On rentre à la maison bien outillé, pour changer… pauvre Emmy qui n’est pas épargnée une nouvelle fois.

Le mardi, retour à l’hôpital pour enlever l’appareillage.

Rendez-vous avec la neurologue pour faire un point sur notre première semaine à la maison.

Rendez-vous avec l’ORL, on contrôle encore l’obstruction des voies aériennes supérieures, la langue qui part en arrière, le larynx.

Rendez-vous pour de nouvelles radios : hanches et colonne vertébrale.

Encore une rude journée. On tient bon, ce soir on rentre à la maison.

Emmy comme toujours à été un véritable amour. Quelques pleurs lors de la pose de la deuxième sonde, mais qui aurait supporté cela sans broncher ?

Pas de nouveau rendez-vous avant fin mars, trois semaines tranquille, tout les 3 ( 4 si on compte Nouba ). Enfin, tranquille, ce n’est peut-être pas le terme.

Les semaines seront toutes identiques :

Visite infirmière de l’HAD, kiné, psychomotricienne, visite infirmière de l’HAD, orthophoniste, visite infirmière de l’HAD, parfois ostéo ou chiropracteur.

Quelques fois se greffe dans notre journée la visite des mamies, d’amis et dieu que ça fait du bien.. nous sortons nous balader quelques fois aussi.
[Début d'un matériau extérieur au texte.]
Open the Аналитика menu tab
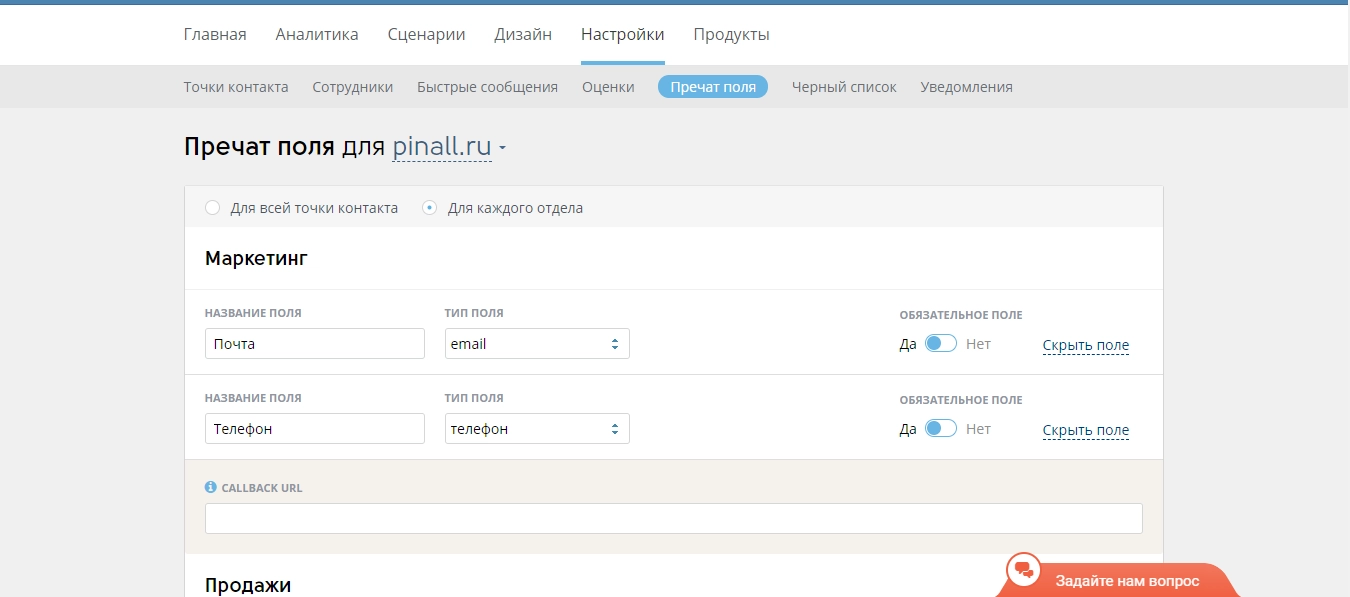 point(317,35)
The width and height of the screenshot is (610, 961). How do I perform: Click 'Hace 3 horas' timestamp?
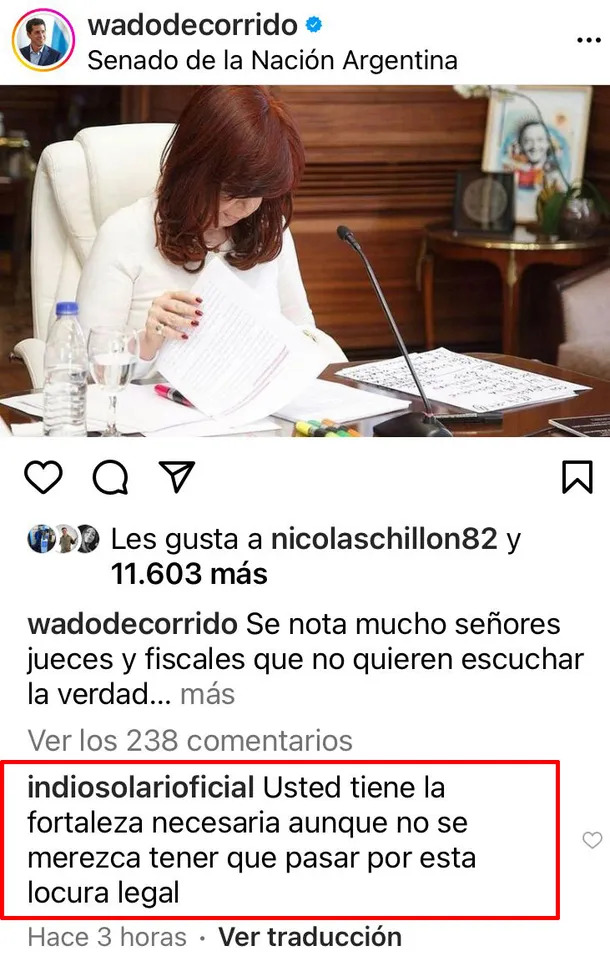pyautogui.click(x=107, y=937)
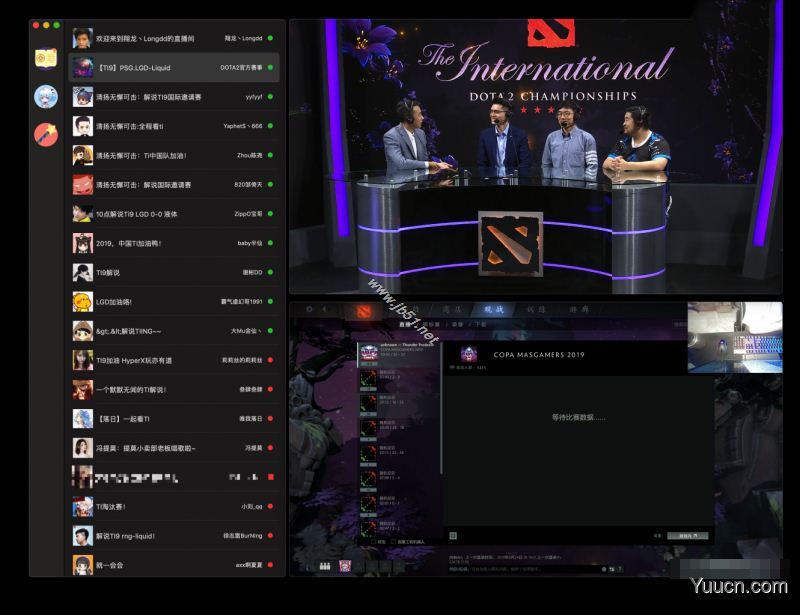Click the blue-haired anime avatar sidebar icon
800x615 pixels.
pos(45,96)
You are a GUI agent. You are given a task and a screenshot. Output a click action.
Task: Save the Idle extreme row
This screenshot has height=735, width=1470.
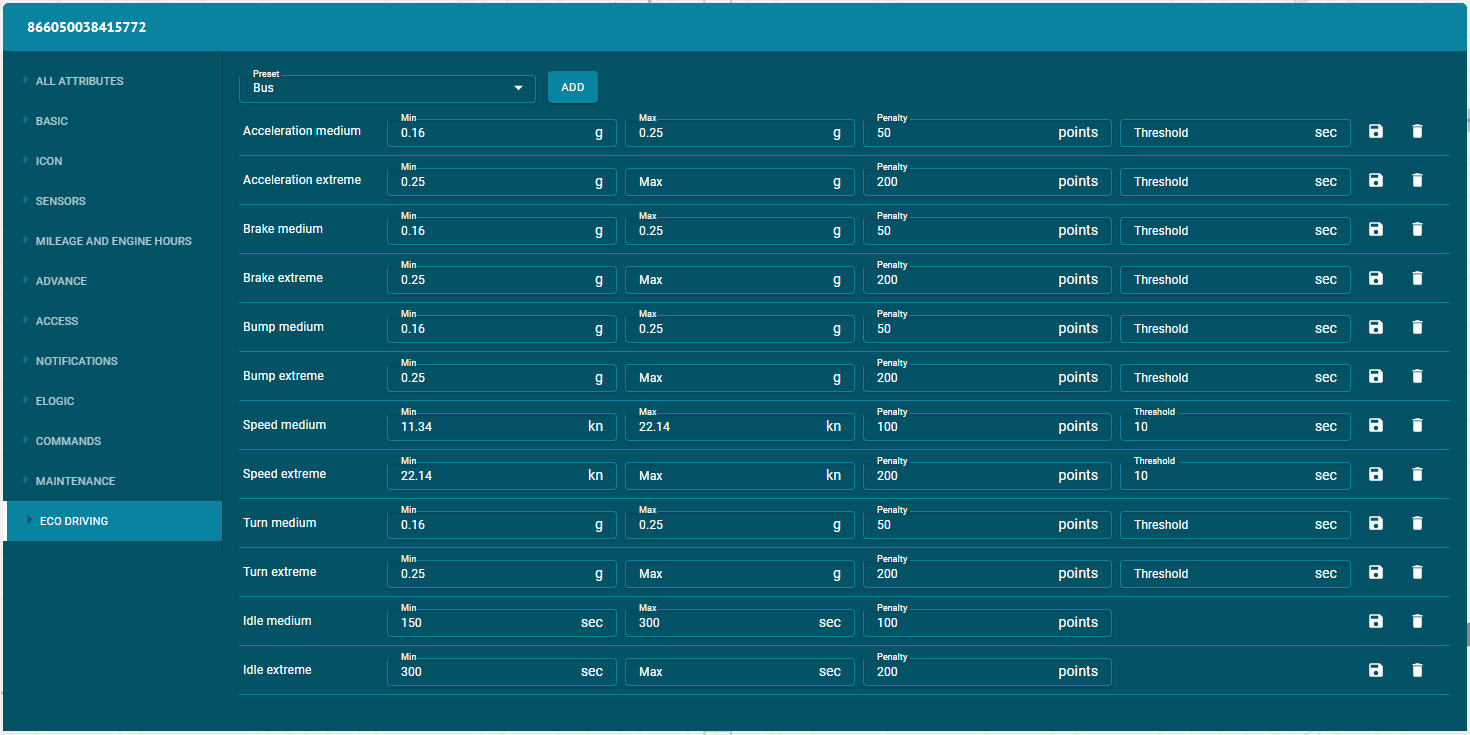coord(1375,670)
Ce rythme est difficile. Parce qu’il est redondant, abrutissant, ne nous laisse pas entrevoir comment sera notre vie. Comment envisager de reprendre une vie « normale » ? Metro, boulot, Emmy, dodo ce serait peut-être pas mal non ?

C’est trop tôt encore pour penser à cela, psychologiquement nous ne sommes pas prêts avec papa. Il faut se rendre à l’évidence nous sombrons… Cela porte un nom : dépression.

Pour Emmy la situation est stable. On ne change rien à ses surveillances, on reste vigilants.

Nous reproduisons du mieux possible les exercices kine, massages, stimulations psychomotrices.

Emmy est toujours autant lumineuse. Ses sourires, ses grands yeux. Elle donne tellement d’amour.

Sur cette photo, Emmy venait de finir de manger. Elle mangeait encore un peu son biberon mais bien évidemment devait être complétée avec sa sonde car 10 mL ce n’etait pas suffisant. Mais voir qu’elle se mettait du lait partout ce n’était pas un problème, plutôt un plaisir qu’elle accepte de manger même un tout petit peu.

Elle réagit aussi à son prenom, à la voix abrutie de maman, elle est à croquer.